▶ _What is expected_: Reproduce the records that follow exactly as they are written.

▶ _Records for the exercise_:
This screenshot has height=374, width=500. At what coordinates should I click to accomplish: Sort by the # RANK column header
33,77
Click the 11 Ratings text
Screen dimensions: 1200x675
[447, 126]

▶ _Solution_:
This screenshot has height=374, width=500. At what coordinates should I click to accomplish: Sort by the # RANK column header
33,77
Click the 11 Ratings text
Screen dimensions: 1200x675
[447, 126]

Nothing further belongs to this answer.